### Tarefa proposta
Represente estas linhas como uma lista JSON de strings, com uma string para cada linha, sem incluir as linhas em branco.

### Dados da tarefa
■ ■ ■ ■ ■ ■ ■

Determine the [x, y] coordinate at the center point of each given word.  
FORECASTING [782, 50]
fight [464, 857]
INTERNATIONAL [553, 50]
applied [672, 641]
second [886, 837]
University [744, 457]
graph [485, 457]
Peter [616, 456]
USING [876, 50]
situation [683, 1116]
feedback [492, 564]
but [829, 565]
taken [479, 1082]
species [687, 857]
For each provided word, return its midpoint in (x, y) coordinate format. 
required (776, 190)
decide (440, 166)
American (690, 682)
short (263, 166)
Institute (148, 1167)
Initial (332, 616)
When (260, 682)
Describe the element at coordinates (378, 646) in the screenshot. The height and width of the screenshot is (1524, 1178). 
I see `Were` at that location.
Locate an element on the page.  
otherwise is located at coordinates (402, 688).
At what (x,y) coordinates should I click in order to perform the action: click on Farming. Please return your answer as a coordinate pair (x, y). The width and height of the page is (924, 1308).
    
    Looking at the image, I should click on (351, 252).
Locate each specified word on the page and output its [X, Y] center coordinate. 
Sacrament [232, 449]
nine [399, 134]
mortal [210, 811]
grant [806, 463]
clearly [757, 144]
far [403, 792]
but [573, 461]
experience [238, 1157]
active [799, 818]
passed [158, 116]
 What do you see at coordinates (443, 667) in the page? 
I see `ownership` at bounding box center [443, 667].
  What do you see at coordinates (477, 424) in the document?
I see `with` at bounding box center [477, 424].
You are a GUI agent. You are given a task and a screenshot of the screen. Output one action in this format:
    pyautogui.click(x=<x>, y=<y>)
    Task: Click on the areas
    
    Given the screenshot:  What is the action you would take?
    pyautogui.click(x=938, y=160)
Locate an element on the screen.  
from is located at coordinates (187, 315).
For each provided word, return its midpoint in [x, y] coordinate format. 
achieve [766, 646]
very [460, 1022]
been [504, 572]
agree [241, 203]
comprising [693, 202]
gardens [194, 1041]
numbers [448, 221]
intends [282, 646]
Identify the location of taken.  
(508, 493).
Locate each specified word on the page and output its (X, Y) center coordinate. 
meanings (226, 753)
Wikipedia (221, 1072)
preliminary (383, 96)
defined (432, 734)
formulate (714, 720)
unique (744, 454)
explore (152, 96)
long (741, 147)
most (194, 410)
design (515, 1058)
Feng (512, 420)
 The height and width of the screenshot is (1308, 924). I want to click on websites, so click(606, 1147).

■ ■ ■ ■ ■ ■ ■

### Resposta à tarefa
[
  "Determine the [x, y] coordinate at the center point of each given word.  ",
  "FORECASTING [782, 50]",
  "fight [464, 857]",
  "INTERNATIONAL [553, 50]",
  "applied [672, 641]",
  "second [886, 837]",
  "University [744, 457]",
  "graph [485, 457]",
  "Peter [616, 456]",
  "USING [876, 50]",
  "situation [683, 1116]",
  "feedback [492, 564]",
  "but [829, 565]",
  "taken [479, 1082]",
  "species [687, 857]",
  "For each provided word, return its midpoint in (x, y) coordinate format. ",
  "required (776, 190)",
  "decide (440, 166)",
  "American (690, 682)",
  "short (263, 166)",
  "Institute (148, 1167)",
  "Initial (332, 616)",
  "When (260, 682)",
  "Describe the element at coordinates (378, 646) in the screenshot. The height and width of the screenshot is (1524, 1178). ",
  "I see `Were` at that location.",
  "Locate an element on the page.  ",
  "otherwise is located at coordinates (402, 688).",
  "At what (x,y) coordinates should I click in order to perform the action: click on Farming. Please return your answer as a coordinate pair (x, y). The width and height of the page is (924, 1308).",
  "    Looking at the image, I should click on (351, 252).",
  "Locate each specified word on the page and output its [X, Y] center coordinate. ",
  "Sacrament [232, 449]",
  "nine [399, 134]",
  "mortal [210, 811]",
  "grant [806, 463]",
  "clearly [757, 144]",
  "far [403, 792]",
  "but [573, 461]",
  "experience [238, 1157]",
  "active [799, 818]",
  "passed [158, 116]",
  " What do you see at coordinates (443, 667) in the page? ",
  "I see `ownership` at bounding box center [443, 667].",
  "  What do you see at coordinates (477, 424) in the document?",
  "I see `with` at bounding box center [477, 424].",
  "You are a GUI agent. You are given a task and a screenshot of the screen. Output one action in this format:",
  "    pyautogui.click(x=<x>, y=<y>)",
  "    Task: Click on the areas",
  "    Given the screenshot:  What is the action you would take?",
  "    pyautogui.click(x=938, y=160)",
  "Locate an element on the screen.  ",
  "from is located at coordinates (187, 315).",
  "For each provided word, return its midpoint in [x, y] coordinate format. ",
  "achieve [766, 646]",
  "very [460, 1022]",
  "been [504, 572]",
  "agree [241, 203]",
  "comprising [693, 202]",
  "gardens [194, 1041]",
  "numbers [448, 221]",
  "intends [282, 646]",
  "Identify the location of taken.  ",
  "(508, 493).",
  "Locate each specified word on the page and output its (X, Y) center coordinate. ",
  "meanings (226, 753)",
  "Wikipedia (221, 1072)",
  "preliminary (383, 96)",
  "defined (432, 734)",
  "formulate (714, 720)",
  "unique (744, 454)",
  "explore (152, 96)",
  "long (741, 147)",
  "most (194, 410)",
  "design (515, 1058)",
  "Feng (512, 420)",
  " The height and width of the screenshot is (1308, 924). I want to click on websites, so click(606, 1147)."
]